Что такое Post SMTP и почему это важно?
Post SMTP — один из самых популярных плагинов для настройки и отправки электронной почты на сайтах WordPress. Он используется более чем на 400 000 ресурсов по всему миру. Этот плагин считается более надёжной и функциональной альтернативой стандартной функции wp_mail(), и часто применяется для интеграции с внешними почтовыми сервисами, а также для логирования отправленных писем.
Однако популярность — это не всегда гарантия безопасности.
Уязвимость CVE-2025-24000: как это работает
23 мая специалисты по кибербезопасности направили в Patchstack сообщение о критической уязвимости, которая получила идентификатор CVE-2025-24000 и высокий рейтинг опасности — 8.8 по шкале CVSS.
Проблема заключалась в неправильной проверке доступа в REST API плагина: система проверяла только факт входа пользователя в систему, но игнорировала его права доступа. Это означало, что даже пользователи с минимальными правами (например, подписчики) могли получить доступ к чувствительной информации — в частности, к журналам отправленных писем, в которых содержится полный текст email-сообщений.
Хуже всего то, что через эти журналы можно было перехватить письмо для сброса пароля администратора, инициировать его восстановление и, таким образом, полностью завладеть управлением над сайтом.
Как быстро отреагировали разработчики
К чести разработчиков Post SMTP, реакция была достаточно оперативной. Уже 26 мая они предоставили обновлённую версию плагина для рассмотрения.
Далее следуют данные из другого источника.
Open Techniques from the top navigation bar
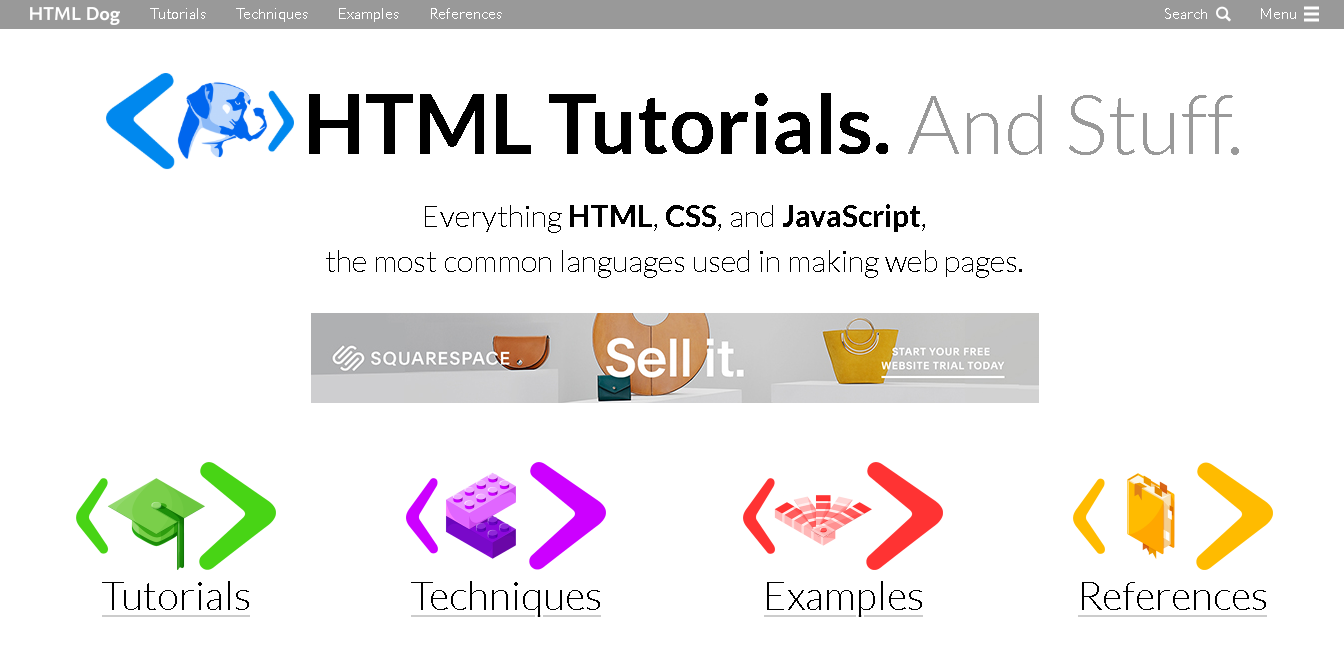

В исправлении были внедрены дополнительные проверки прав доступа в метод get_logs_permission, чтобы исключить возможность получения конфиденциальной информации неавторизованными пользователями.
Новая, защищённая версия Post SMTP 3.3.0 вышла 11 июня.
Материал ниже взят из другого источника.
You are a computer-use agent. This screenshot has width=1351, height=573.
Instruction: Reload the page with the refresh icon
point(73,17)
Почему проблема всё ещё актуальна
Несмотря на выпуск исправления и предупреждения от специалистов по безопасности, проблема остаётся весьма актуальной. По данным WordPress, только 48,5% пользователей плагина обновились до безопасной версии. Это означает, что более 200 000 сайтов всё ещё работают на уязвимых версиях.
Более того, около половины из них используют версии из устаревшей ветки 2.x, в которой присутствует не только описанная выше уязвимость, но и ряд других опасных багов.
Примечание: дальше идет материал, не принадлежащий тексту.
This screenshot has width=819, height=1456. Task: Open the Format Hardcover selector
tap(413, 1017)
Таким образом, создаются идеальные условия для масштабной хакерской атаки, где один уязвимый плагин может привести к полному компрометированию сайта.
Что делать владельцам сайтов WordPress
Если вы используете плагин Post SMTP — проверьте его версию прямо сейчас. Если она ниже 3.3.0 — незамедлительно обновитесь до актуальной версии.
Кроме того, рекомендуется:
-
Проверить логи отправленных писем на наличие подозрительных действий;
-
Убедиться, что у подписчиков и других пользователей с низкими привилегиями нет доступа к функциям администрирования;
-
Использовать двухфакторную аутентификацию для всех учетных записей с правами администратора;
-
Периодически просматривать список установленных плагинов и удалять устаревшие или неиспользуемые.
Заключение
Эта ситуация — ещё одно напоминание о том, насколько важно своевременно обновлять программное обеспечение, особенно на популярных платформах вроде WordPress. Один уязвимый компонент может стать входной точкой для атак, последствия которых могут стоить дорого: от потери данных до полной утраты контроля над сайтом.
Обновляйтесь, проверяйте права доступа и будьте бдительны — только так можно защитить себя и своих пользователей.